Selasa, 08 April 2008

PRESIDEN PIDATO... PEJABAT TIDUR... ?

Fenomena pejabat tidak memiliki sense of respect berupa tidak mendengarkan pidato Presiden terjadi lagi. Setelah pidato didepan para guru (PGRI), kemudian di Istana negara, terakhir baru-baru ini kembali terjadi. Kali ini di Lembaga Ketahanan Nasional (Lemhanas).
Presiden Susilo Bambang Yudhoyono menghentikan pidatonya dalam pembekalan kepada peserta forum konsolidasi pimpinan daerah, bupati, wali kota, ketua DPRD kabupaten/kota di Gedung Lembaga Ketahanan Nasional, Jakarta, Selasa (8/4), karena mendapati peserta yang mendengarkan pidatonya tertidur. "Itu coba bangunkan yang tidur itu. Kalau tidur di luar saja!" ujarnya menunjuk pimpian daerah yang masih terlelap tidur. Kemudian SBY meneruskan lagi kejengkelannya dengan kalimat :"Pimpinan bagaimana dapat memimpin rakyat kalau tidur! Malu dengan rakyat yang memilih. Untuk mendengarkan pembicaraan untuk rakyat saja tidur! Jangan main-main dengan tangung jawab. Berdosa, bersalah dengan rakyat," ujarnya. Presiden akhirnya meminta kepada Ketua Lemhanas Muladi agar peserta konsolidasi yang tertidur tidak diluluskan karena masuk dalam kategori pemimpin yang tidak bisa mengendalikan diri. Menurut SBY "Lembaga yang bisa meluluskan pemimpin yang kepribadiannya jelek akan menjadi racun. Jangan diluluskan. Bukan karena tidak pandai, tetapi tidak bagus kepribadiannya," Namun Bos Lemhanas Muladi malah membela bahwa yang namanya ngantuk itu manusiawi dan yang ngantuk itu punya kencing manis… dan seterusnya bahkan beliau menyatakan peserta yang diminta SBY agar tidak diluluskan tersebut tetap akan diluluskan….
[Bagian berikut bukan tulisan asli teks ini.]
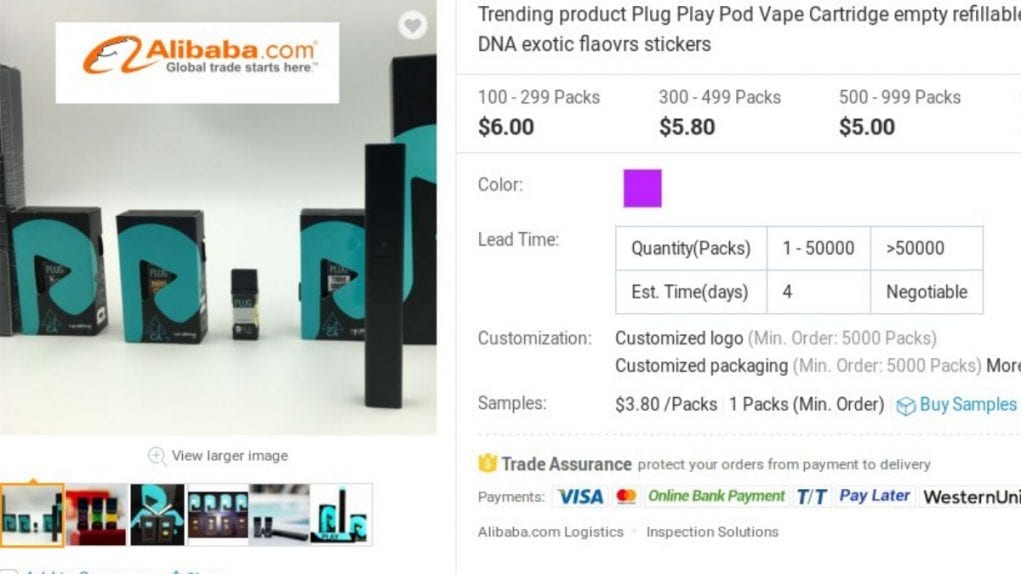Screen dimensions: 1021x574
Task: Select the Online Bank Payment badge
Action: [715, 496]
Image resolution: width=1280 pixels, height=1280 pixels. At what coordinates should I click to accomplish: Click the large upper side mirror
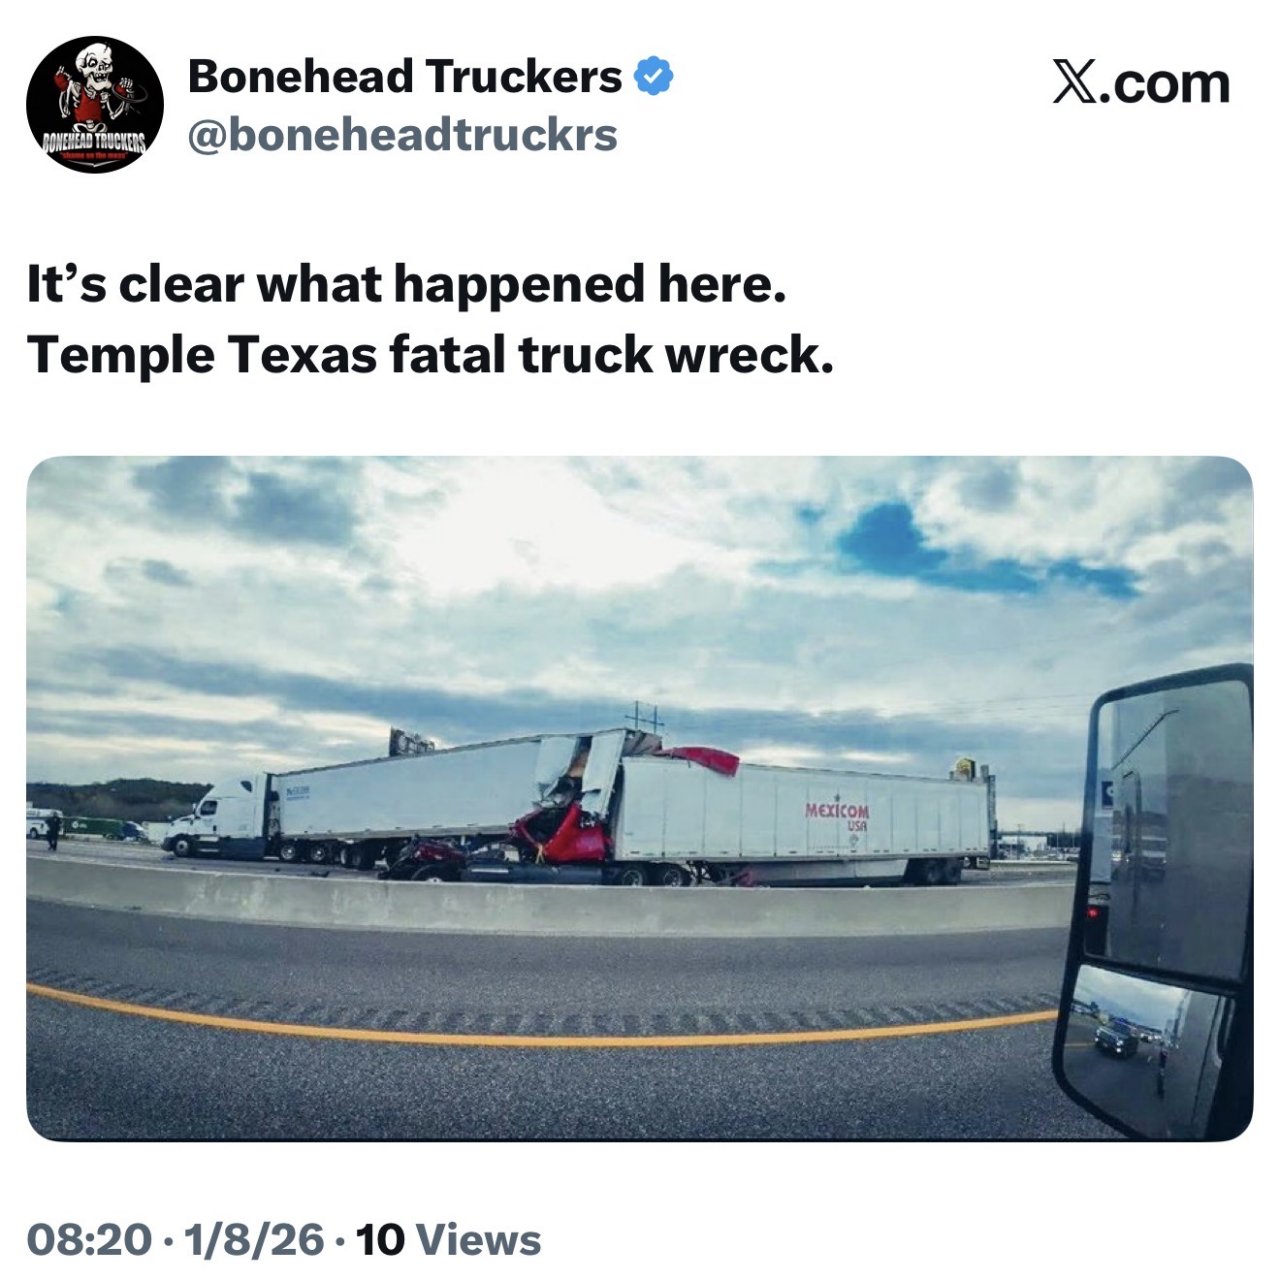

Secara kognitif, kata para pakar otak kiri kita mamang maksimal mampu secara konsisten menyerap informasi (pesan) paling lama sekitar 15 sampai 30 menit, lebih dari waktu itu bisanya otak kiri kita sudah cenderung tidak fokus,instabil, distorsif dan sebagainya. Hal tersebut sebenarnya didorong oleh gairah dan stimulasi lingkungan yang direspons oleh otak kanan. Jadi memang manusiawi jika pada komunitas yang sedang mendengarkan pesan, ada satu atau dua individu yang mengalami kondisi demikian. Misalnya ngobrol, tidak mendengarkan komunikator, asyik dengan dirinya sendiri, ngantuk dan sebagainya. Itu adalah sekali lagi karena reaksi lingkungan yang di stimulir oleh belahan otak kanan kita. Bahkan ngantuk juga katanya adalah manusiawi. Tapi bukankah yang namanya manusia itu adalah makhluk yang mampu mengontrol dan mengorganisasikan semua respon lingkungan, jika semua dari kita menjustifikasi kata manusiawi sebagai suatu reaksi dari tindakan apapun yang kita lakukan, maka salah-salah kita sebenarnya malah menjadi manusia yang tidak manusiawi, padahal dalam kehidupan bermasyarakat, berbangsa dan benegara manusia kan punya prinsip komunalisme dan tatanan yang dibingkai oleh norma. Kalau semua orang menjustifikasi tindakannya dengan kata manusiawi, maka jangan-jangan mencuri pun manusiawi jika kita tidak punya uang dan sedang lapar, kebutuhan mengenai seks juga manusiawi karena semua manusia membutuhkan itu, dan apabila tidak tersalurkan, maka tempat-tempat maksiat pun bisa bertoleransi terhadap kata manusiawi kita. Saya kira pada ghalibnya kita harus menelaah istilah ”kata manusiawi” dalam perspektif yang lebih proporsional agar kita tidak terjebak pada suatu budaya komunikasi yang membenarkan suatu tindakan yang sejatinya tidak sesuai dengan nilai-nilai komunalitas. Istilah manusiawi haruslah merujuk pada aktivitas yang memiliki tingkat toleransi-kemanusiaan dalam aktivitas kehidupan manusia secara mondial.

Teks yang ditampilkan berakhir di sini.